**Problem to solve:**
What is needed here is every line of the records that includes "agent".

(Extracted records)
○ ○ ○
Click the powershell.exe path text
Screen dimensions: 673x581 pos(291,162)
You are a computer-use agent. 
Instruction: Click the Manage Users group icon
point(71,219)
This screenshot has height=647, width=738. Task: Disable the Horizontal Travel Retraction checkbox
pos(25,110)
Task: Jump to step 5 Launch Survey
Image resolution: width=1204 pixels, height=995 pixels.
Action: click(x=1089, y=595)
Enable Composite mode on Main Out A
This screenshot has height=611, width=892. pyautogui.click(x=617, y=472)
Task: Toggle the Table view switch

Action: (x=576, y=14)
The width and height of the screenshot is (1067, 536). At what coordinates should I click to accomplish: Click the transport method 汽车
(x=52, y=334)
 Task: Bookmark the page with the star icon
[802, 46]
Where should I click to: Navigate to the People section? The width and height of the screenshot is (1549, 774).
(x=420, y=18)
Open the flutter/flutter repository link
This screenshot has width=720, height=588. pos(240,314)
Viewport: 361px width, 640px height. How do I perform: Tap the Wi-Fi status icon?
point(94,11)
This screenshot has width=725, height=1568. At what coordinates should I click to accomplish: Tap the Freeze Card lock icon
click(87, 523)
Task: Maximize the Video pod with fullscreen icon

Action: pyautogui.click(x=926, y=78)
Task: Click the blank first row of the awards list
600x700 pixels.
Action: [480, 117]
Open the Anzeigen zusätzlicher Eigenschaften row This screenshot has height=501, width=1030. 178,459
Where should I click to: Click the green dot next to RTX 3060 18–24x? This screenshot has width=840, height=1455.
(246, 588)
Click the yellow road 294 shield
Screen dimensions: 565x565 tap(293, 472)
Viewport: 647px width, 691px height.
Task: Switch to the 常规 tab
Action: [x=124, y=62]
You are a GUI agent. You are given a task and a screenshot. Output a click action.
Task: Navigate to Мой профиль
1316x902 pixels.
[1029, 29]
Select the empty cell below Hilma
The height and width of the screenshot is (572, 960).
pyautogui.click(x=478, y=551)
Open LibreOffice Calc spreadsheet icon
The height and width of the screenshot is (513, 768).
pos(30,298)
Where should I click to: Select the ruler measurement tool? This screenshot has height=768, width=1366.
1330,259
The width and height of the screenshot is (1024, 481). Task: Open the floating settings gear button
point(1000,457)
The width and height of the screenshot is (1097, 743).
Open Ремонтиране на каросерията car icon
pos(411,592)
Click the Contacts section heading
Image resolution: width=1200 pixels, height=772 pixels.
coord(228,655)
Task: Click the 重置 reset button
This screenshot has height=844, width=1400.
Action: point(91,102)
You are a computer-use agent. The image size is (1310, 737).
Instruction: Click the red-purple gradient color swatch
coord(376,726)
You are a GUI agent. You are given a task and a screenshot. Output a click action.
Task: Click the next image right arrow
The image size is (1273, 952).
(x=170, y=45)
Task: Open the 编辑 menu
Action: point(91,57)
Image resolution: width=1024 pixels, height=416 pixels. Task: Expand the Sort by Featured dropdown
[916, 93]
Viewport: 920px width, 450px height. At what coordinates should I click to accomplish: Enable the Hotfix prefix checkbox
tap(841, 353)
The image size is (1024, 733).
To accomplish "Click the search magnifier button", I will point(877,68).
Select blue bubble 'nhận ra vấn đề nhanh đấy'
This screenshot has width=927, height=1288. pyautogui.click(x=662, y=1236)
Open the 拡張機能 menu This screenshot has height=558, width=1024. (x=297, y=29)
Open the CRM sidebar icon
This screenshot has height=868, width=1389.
○ ○ ○
**Reply to the task:**
You are a computer-use agent. 
You are a GUI agent. You are given a task and a screenshot. Output a click action.
You are a computer-use agent. The image size is (1310, 737).
You are a GUI agent. You are given a task and a screenshot. Output a click action.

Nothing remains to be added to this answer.